--- START OF MATERIAL TO PROCESS ---

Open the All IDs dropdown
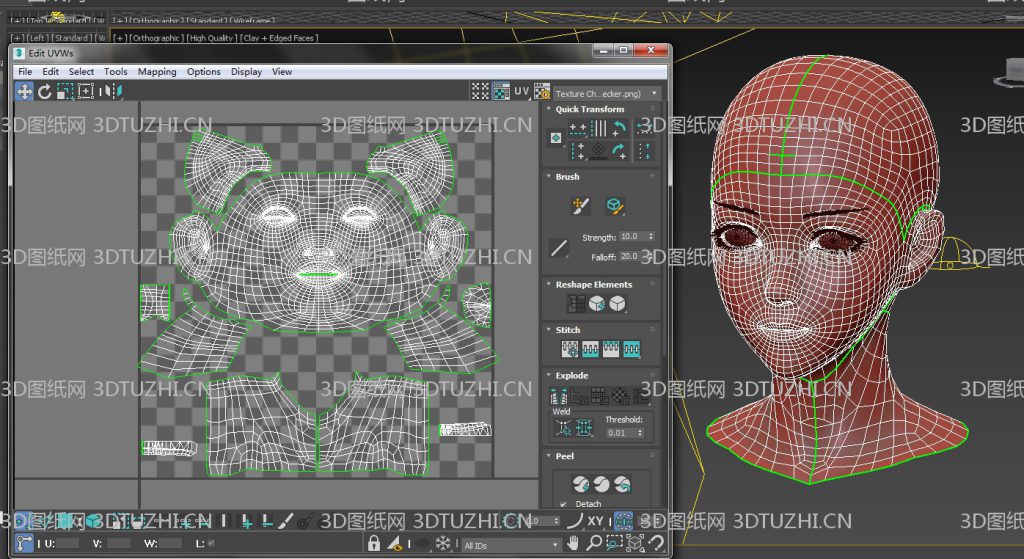Viewport: 1024px width, 559px height. pos(508,545)
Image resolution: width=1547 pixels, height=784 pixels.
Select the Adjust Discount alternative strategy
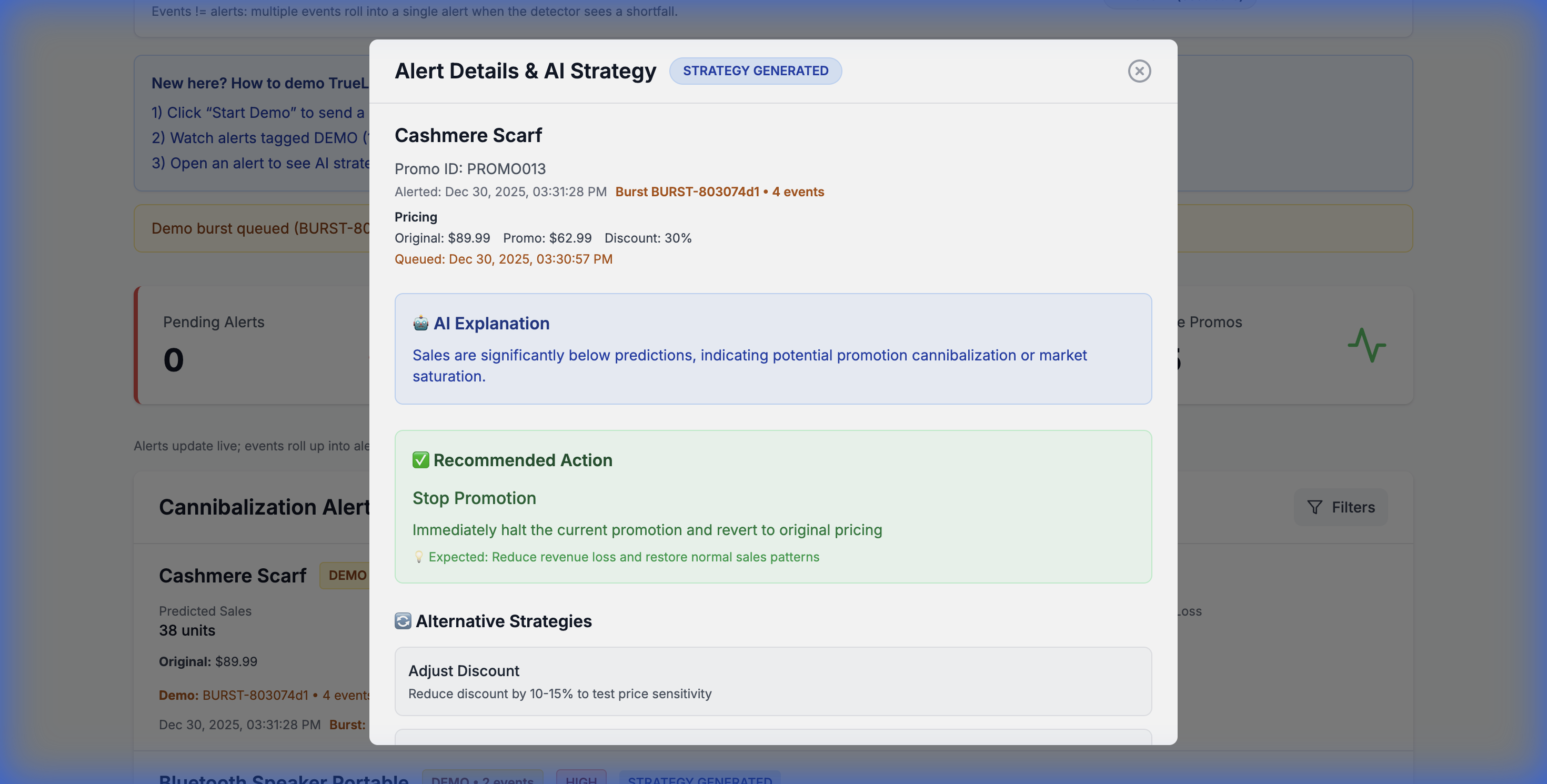coord(772,681)
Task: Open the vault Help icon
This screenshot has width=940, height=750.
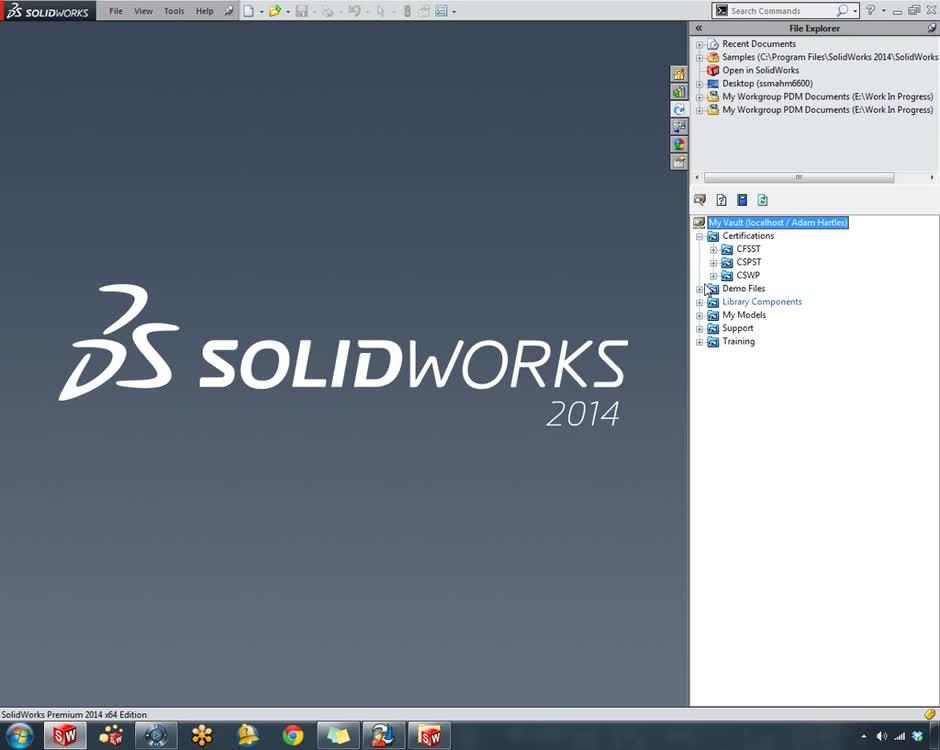Action: point(721,199)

--- END OF MATERIAL TO PROCESS ---

TASK — Return every line of the listing above without changes, but leave out the pictures.

TASK SOLUTION —
Open the All IDs dropdown
Viewport: 1024px width, 559px height. pos(508,545)
Image resolution: width=1547 pixels, height=784 pixels.
Select the Adjust Discount alternative strategy
coord(772,681)
Task: Open the vault Help icon
This screenshot has width=940, height=750.
Action: point(721,199)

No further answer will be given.